Reproduce every one of the records below word for word, without changing anything.

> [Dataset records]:
╭──

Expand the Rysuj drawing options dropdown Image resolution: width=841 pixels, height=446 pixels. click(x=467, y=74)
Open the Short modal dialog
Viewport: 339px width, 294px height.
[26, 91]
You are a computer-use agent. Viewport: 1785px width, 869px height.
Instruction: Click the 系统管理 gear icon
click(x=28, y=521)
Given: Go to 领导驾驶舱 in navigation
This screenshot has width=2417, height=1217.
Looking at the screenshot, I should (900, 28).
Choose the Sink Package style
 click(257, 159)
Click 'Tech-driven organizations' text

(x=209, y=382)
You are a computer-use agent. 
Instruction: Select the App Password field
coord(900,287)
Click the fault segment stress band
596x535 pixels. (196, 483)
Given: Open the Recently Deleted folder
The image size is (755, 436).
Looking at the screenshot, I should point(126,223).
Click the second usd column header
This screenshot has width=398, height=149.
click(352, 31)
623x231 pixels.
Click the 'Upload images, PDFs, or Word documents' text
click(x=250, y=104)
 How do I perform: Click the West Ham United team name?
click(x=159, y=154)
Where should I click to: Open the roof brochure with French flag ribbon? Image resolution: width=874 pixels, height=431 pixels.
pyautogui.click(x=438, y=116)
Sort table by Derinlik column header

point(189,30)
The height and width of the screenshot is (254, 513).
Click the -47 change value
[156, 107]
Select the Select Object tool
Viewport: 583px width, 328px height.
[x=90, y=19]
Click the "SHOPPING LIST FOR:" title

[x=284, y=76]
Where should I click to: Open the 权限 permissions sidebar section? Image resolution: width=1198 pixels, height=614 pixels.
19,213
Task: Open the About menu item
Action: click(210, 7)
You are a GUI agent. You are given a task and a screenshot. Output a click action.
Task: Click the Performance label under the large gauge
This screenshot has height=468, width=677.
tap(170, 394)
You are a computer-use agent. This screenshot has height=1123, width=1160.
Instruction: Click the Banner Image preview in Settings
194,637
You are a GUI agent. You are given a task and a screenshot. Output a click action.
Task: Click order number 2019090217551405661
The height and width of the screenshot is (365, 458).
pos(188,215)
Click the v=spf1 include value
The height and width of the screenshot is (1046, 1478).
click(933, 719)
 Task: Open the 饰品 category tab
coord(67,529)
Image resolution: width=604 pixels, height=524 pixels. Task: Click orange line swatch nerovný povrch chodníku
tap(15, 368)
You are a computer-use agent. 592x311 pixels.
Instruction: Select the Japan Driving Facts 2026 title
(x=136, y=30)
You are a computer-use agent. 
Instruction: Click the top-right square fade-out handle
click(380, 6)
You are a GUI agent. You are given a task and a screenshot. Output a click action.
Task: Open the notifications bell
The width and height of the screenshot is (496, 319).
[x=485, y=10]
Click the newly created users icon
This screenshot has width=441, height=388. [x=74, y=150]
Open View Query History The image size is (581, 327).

╰──

> [RESPONSE FOR THIS EXERCISE]:
Expand the Rysuj drawing options dropdown Image resolution: width=841 pixels, height=446 pixels. click(x=467, y=74)
Open the Short modal dialog
Viewport: 339px width, 294px height.
[26, 91]
You are a computer-use agent. Viewport: 1785px width, 869px height.
Instruction: Click the 系统管理 gear icon
click(x=28, y=521)
Given: Go to 领导驾驶舱 in navigation
This screenshot has width=2417, height=1217.
Looking at the screenshot, I should (900, 28).
Choose the Sink Package style
 click(257, 159)
Click 'Tech-driven organizations' text

(x=209, y=382)
You are a computer-use agent. 
Instruction: Select the App Password field
coord(900,287)
Click the fault segment stress band
596x535 pixels. (196, 483)
Given: Open the Recently Deleted folder
The image size is (755, 436).
Looking at the screenshot, I should point(126,223).
Click the second usd column header
This screenshot has width=398, height=149.
click(352, 31)
623x231 pixels.
Click the 'Upload images, PDFs, or Word documents' text
click(x=250, y=104)
 How do I perform: Click the West Ham United team name?
click(x=159, y=154)
Where should I click to: Open the roof brochure with French flag ribbon? Image resolution: width=874 pixels, height=431 pixels.
pyautogui.click(x=438, y=116)
Sort table by Derinlik column header

point(189,30)
The height and width of the screenshot is (254, 513).
Click the -47 change value
[156, 107]
Select the Select Object tool
Viewport: 583px width, 328px height.
[x=90, y=19]
Click the "SHOPPING LIST FOR:" title

[x=284, y=76]
Where should I click to: Open the 权限 permissions sidebar section? Image resolution: width=1198 pixels, height=614 pixels.
19,213
Task: Open the About menu item
Action: click(210, 7)
You are a GUI agent. You are given a task and a screenshot. Output a click action.
Task: Click the Performance label under the large gauge
This screenshot has height=468, width=677.
tap(170, 394)
You are a computer-use agent. This screenshot has height=1123, width=1160.
Instruction: Click the Banner Image preview in Settings
194,637
You are a GUI agent. You are given a task and a screenshot. Output a click action.
Task: Click order number 2019090217551405661
The height and width of the screenshot is (365, 458).
pos(188,215)
Click the v=spf1 include value
The height and width of the screenshot is (1046, 1478).
click(933, 719)
 Task: Open the 饰品 category tab
coord(67,529)
Image resolution: width=604 pixels, height=524 pixels. Task: Click orange line swatch nerovný povrch chodníku
tap(15, 368)
You are a computer-use agent. 592x311 pixels.
Instruction: Select the Japan Driving Facts 2026 title
(x=136, y=30)
You are a computer-use agent. 
Instruction: Click the top-right square fade-out handle
click(380, 6)
You are a GUI agent. You are given a task and a screenshot. Output a click action.
Task: Open the notifications bell
The width and height of the screenshot is (496, 319).
[x=485, y=10]
Click the newly created users icon
This screenshot has width=441, height=388. [x=74, y=150]
Open View Query History The image size is (581, 327).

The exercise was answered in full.